A message from the Land of O.Z.

The highly anticipated second round of Proposed Regulations on the new Opportunity Zone (OZ) law were recently issued by the IRS and U.S. Department of the Treasury.  The regulations are only proposed and are subject to further revisions based on comments received prior to the Treasury Department’s public hearing scheduled for July 9, 2019.  Though additional guidance is expected in the next couple of months regarding administrative rules and information reporting requirements, the additional guidance provides answers to key questions and can be relied upon by taxpayers.

Opportunity Zone Background

Before we dive into the proposed regulations, let’s recap with some background on what Opportunity Zones may mean for you or your community.  Investors in Qualified Opportunity Funds (QOF) are allowed deferral of all or part of a gain that would otherwise be includible in current taxable income.  The deferred gain will also be reduced by up to 15% if the QOF is held by the investor for 7 years.   The gain is deferred until the QOF investment is sold or December 31, 2026, whichever comes first.  If the new investment in the QOF is held for at least 10 years, investors are able to permanently exclude a gain on the new investment in the QOF.  Permanent exclusion of gain on the new investment is the most significant investor benefit in the new law.

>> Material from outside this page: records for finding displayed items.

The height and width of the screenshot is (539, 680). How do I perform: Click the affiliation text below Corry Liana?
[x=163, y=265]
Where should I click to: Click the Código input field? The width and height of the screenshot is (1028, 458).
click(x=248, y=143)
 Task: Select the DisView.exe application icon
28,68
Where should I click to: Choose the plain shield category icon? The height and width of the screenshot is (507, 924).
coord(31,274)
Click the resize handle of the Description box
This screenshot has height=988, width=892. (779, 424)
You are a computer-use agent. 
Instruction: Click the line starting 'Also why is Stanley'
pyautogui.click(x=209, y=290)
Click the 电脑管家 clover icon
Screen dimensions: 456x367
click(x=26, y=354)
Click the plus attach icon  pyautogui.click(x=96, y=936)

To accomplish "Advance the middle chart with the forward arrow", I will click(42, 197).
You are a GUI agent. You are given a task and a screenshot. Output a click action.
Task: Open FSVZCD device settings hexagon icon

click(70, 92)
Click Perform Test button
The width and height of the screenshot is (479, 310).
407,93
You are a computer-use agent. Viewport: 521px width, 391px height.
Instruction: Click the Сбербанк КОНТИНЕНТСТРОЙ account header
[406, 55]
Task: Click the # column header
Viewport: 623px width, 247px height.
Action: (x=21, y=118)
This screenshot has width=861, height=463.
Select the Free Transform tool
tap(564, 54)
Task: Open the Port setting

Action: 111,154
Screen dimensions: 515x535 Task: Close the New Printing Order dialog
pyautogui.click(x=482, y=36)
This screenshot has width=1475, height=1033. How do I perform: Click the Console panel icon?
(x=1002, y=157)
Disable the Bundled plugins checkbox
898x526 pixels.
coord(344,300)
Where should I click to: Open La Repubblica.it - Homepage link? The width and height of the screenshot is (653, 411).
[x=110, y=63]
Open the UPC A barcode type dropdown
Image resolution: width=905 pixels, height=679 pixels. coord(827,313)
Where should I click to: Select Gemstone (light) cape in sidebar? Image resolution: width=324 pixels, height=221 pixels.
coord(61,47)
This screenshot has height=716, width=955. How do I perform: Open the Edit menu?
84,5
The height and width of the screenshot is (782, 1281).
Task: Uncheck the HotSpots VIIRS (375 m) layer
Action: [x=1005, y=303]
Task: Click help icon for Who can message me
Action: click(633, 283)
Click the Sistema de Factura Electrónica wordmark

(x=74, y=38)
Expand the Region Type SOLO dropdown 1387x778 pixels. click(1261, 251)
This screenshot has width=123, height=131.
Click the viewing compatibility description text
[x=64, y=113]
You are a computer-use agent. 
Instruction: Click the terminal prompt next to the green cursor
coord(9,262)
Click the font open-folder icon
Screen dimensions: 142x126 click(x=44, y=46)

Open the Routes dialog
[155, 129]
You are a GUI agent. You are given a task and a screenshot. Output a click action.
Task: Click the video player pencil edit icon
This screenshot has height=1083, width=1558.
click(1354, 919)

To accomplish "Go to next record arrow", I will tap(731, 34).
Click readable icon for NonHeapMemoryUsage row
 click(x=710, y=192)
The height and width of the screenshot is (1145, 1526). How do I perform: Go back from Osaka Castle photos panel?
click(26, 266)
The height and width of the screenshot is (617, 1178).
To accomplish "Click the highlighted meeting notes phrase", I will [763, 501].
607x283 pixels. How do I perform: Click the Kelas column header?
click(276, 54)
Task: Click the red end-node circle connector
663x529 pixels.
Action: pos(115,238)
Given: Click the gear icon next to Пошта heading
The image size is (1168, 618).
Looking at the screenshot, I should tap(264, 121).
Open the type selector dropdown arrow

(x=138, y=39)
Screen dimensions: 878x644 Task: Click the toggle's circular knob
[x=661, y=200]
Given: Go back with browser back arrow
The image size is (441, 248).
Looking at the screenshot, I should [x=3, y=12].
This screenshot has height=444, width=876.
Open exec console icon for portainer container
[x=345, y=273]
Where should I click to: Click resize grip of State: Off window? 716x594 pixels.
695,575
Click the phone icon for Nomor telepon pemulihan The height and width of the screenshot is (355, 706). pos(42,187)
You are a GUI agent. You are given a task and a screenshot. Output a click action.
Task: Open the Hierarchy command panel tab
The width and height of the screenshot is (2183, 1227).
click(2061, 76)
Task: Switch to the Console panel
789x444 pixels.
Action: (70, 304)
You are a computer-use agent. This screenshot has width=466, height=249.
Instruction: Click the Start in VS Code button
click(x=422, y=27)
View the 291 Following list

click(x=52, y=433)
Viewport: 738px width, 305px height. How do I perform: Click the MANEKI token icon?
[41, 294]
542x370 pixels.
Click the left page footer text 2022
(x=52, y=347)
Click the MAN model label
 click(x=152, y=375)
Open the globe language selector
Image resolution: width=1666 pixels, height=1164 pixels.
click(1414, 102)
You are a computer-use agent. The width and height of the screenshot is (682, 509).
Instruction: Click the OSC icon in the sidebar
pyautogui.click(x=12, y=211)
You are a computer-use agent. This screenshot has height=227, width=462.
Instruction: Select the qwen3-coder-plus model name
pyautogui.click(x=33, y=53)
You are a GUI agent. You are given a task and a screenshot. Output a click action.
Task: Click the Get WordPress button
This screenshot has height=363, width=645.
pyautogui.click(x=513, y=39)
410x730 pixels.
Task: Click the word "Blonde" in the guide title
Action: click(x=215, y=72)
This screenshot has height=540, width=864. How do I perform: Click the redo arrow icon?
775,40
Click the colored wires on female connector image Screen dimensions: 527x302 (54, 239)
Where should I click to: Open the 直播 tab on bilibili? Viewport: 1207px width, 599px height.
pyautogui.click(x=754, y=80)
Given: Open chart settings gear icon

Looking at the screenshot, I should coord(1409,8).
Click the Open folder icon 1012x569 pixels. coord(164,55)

Optimism in OZ Proposed Regulations

Based on our analysis of the new round of proposed guidance, we continue to be pleased with the regulations and their friendliness to the economic efforts of communities and for investors.  The latest proposed regulations provided the following guidance:

  1. Any gain from the sale to or exchange with an unrelated party on any property held by a taxpayer qualifies for deferral if invested within 180 days of the date of sale.  There was uncertainty on which gains from the sale of business property were qualified gains and when the re-investment period began. Capital gains from the sale of real estate or personal property used by a trade or business (Section 1231) are netted (gains reduced by losses) and the 180-day period begins on the last day of the tax year.
  2. The proposed regulations defined that unimproved land in an OZ would need to be improved by more than an insubstantial amount within 30 months to qualify as a QOF investment.  The holding of land for investment does not give rise to a trade or business, and the land cannot be QOZ property. Purchased real estate property generally must be substantially improved, as determined on an asset-by-asset basis.
  3. The property must be original use to be a qualified opportunity zone (QOZ) property.  For a building or structure that has been unused or vacant for an uninterrupted period of at least five years, original use begins on the date after that period when any person uses or places the property in service in an OZ.
  4. Leased property can qualify as QOZ property.
  5. At least 50% of the gross income must come from the OZ for the active conduct of a qualified OZ business.  Three safe harbors are provided to determine if sufficient income is derived from a trade or business in a QOZ to meet this requirement.
  6. To allow for the proper exclusion of gains from taxation, taxpayers are allowed to exclude from gross income some or all of the capital gain arising from the disposition of property in a QOF reported on a Schedule K-1.

With this new guidance, it’s clear that the time to take action is now.  Funding sources for projects are developing.  As a result, Opportunity Zone communities should continue to vet projects to locate in the designated OZ tracts and taxpayers should begin investing and making a big impact on these OZ communities!